── Text shown

Seven Seats, Two Seatings: The Counter Format That Defines Tokyo Kaiseki at Its Tightest

There is a recognisable physical grammar to the serious kaiseki counter in Tokyo. The room is small, the lighting considered, the surfaces spare. Seven guests face a chef whose every gesture is visible, where the distance between kitchen and table has been compressed to nothing. Akasaka Ogino is a restaurant in Akasaka, Tokyo, led by chef Satoshi Ogino, with a current Google rating of 4.9 and 73 reviews. Seven counter seats. Two seatings per evening: 17:30 to 20:00, and 20:30 to 23:00. No private rooms, no overflow tables, no second chances if the timing doesn't suit. The format is not incidental, it is the point. At this scale, kaiseki stops being a series of courses and becomes something closer to a performance with a fixed audience.

Akasaka sits in a particular register of Tokyo's dining geography. It is neither the tourist-facing brightness of Shinjuku nor the conspicuous wealth of Ginza's trophy restaurant blocks. The neighbourhood has long hosted government offices, media companies, and the kind of mid-century private dining rooms that never needed to advertise. A restaurant opening here in March 2020, immediately into the pandemic's earliest disruption, was either an act of confidence or a very deliberate long-term bet. Four years later, consecutive Tabelog Silver Awards for 2024, 2025, and 2026, a current score of 4.53, and placement in the Tabelog Japanese Cuisine TOKYO Top 100 in 2021, 2023, and 2025 suggest the bet paid out.

Where Akasaka Ogino Sits in the Tokyo Kaiseki Tier

Tokyo's kaiseki scene has stratified over the past decade into roughly three pricing bands. At the leading, Michelin three-star counters like Kikunoi Tokyo and the Japanese-French registers of places like HAJIME in Osaka or RyuGin command attention as institutional statements. Below them sits a more interesting middle tier: serious practitioners who have built strong peer review records without the full weight of international star machinery behind them. Akasaka Ogino operates in this second tier, dinner averages JPY 40,000 to JPY 49,999, placing it against a competitive set of counters where the primary signal is Tabelog score rather than Michelin stars.

That pricing context matters. At JPY 40,000 to 49,999, you are above the casual kaiseki tier (where JPY 15,000 to 20,000 covers competent but formulaic sequences) and inside the range where seasonal sourcing, specialist fish procurement, and sake program depth are standard expectations rather than differentiators. The kitchen places a specific emphasis on fish quality and a carefully curated sake selection alongside wine. A sommelier is available, and the restaurant accepts BYO arrangements.

────
── Data under study

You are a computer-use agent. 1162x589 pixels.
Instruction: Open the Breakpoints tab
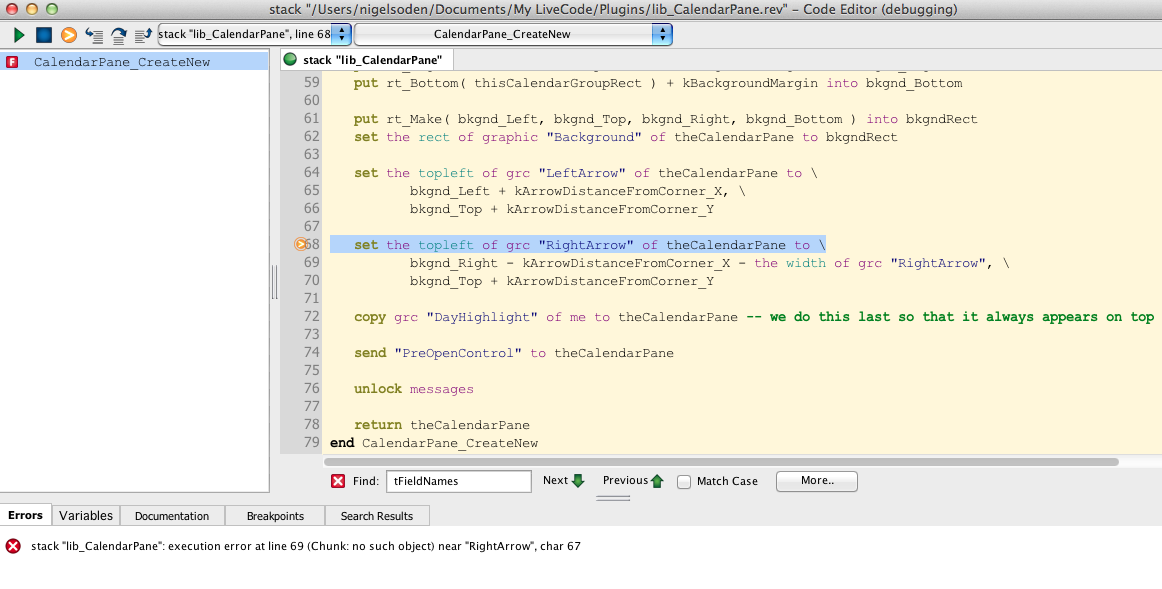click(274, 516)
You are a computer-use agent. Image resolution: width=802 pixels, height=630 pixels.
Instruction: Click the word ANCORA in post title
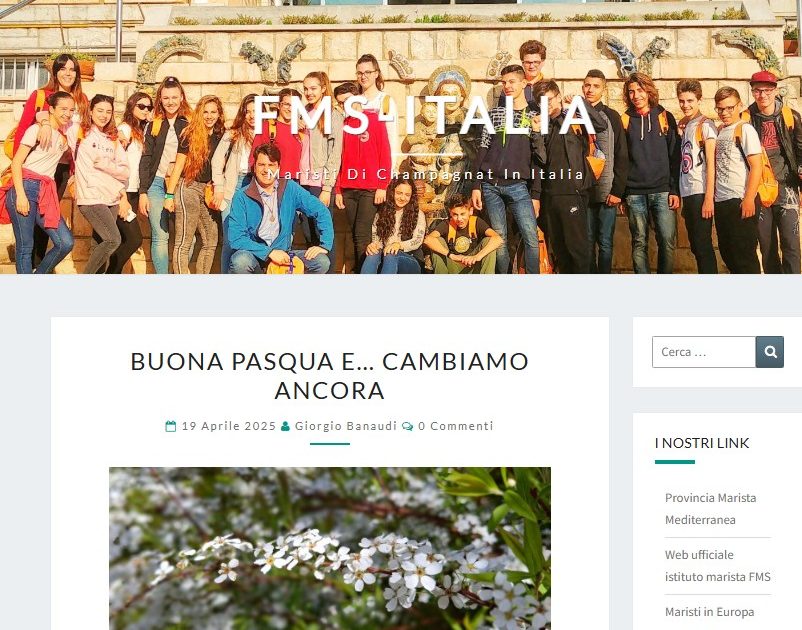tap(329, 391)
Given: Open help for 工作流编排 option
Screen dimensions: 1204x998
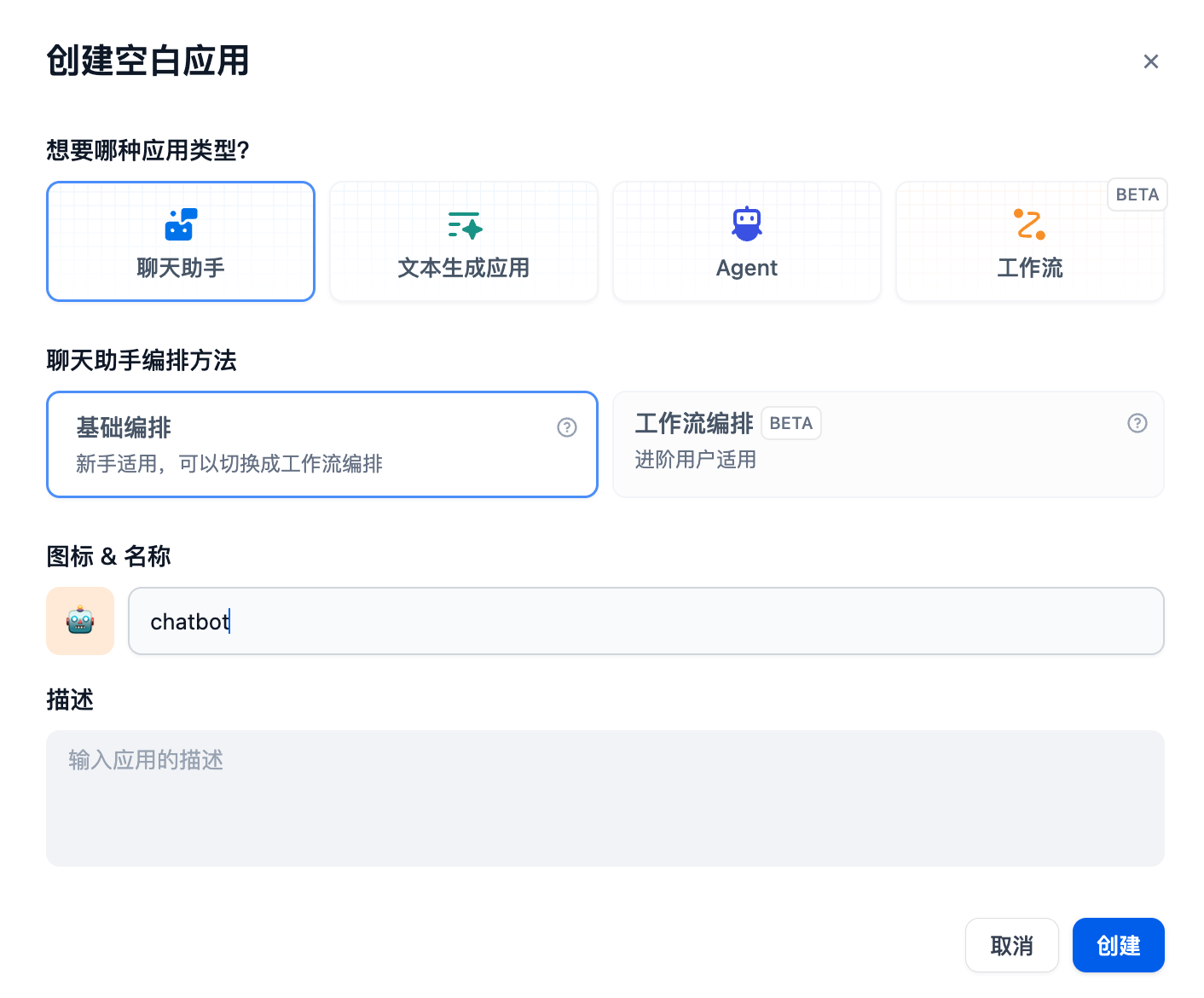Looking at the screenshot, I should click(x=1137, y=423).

────

**Problem statement:**
Copy the piece on Akasaka Ogino, everything from "Akasaka sits in" down to "bet paid out.", renaming "Shinjuku" to "Shibuya". Work from the text alone.

**Response box:**
Akasaka sits in a particular register of Tokyo's dining geography. It is neither the tourist-facing brightness of Shibuya nor the conspicuous wealth of Ginza's trophy restaurant blocks. The neighbourhood has long hosted government offices, media companies, and the kind of mid-century private dining rooms that never needed to advertise. A restaurant opening here in March 2020, immediately into the pandemic's earliest disruption, was either an act of confidence or a very deliberate long-term bet. Four years later, consecutive Tabelog Silver Awards for 2024, 2025, and 2026, a current score of 4.53, and placement in the Tabelog Japanese Cuisine TOKYO Top 100 in 2021, 2023, and 2025 suggest the bet paid out.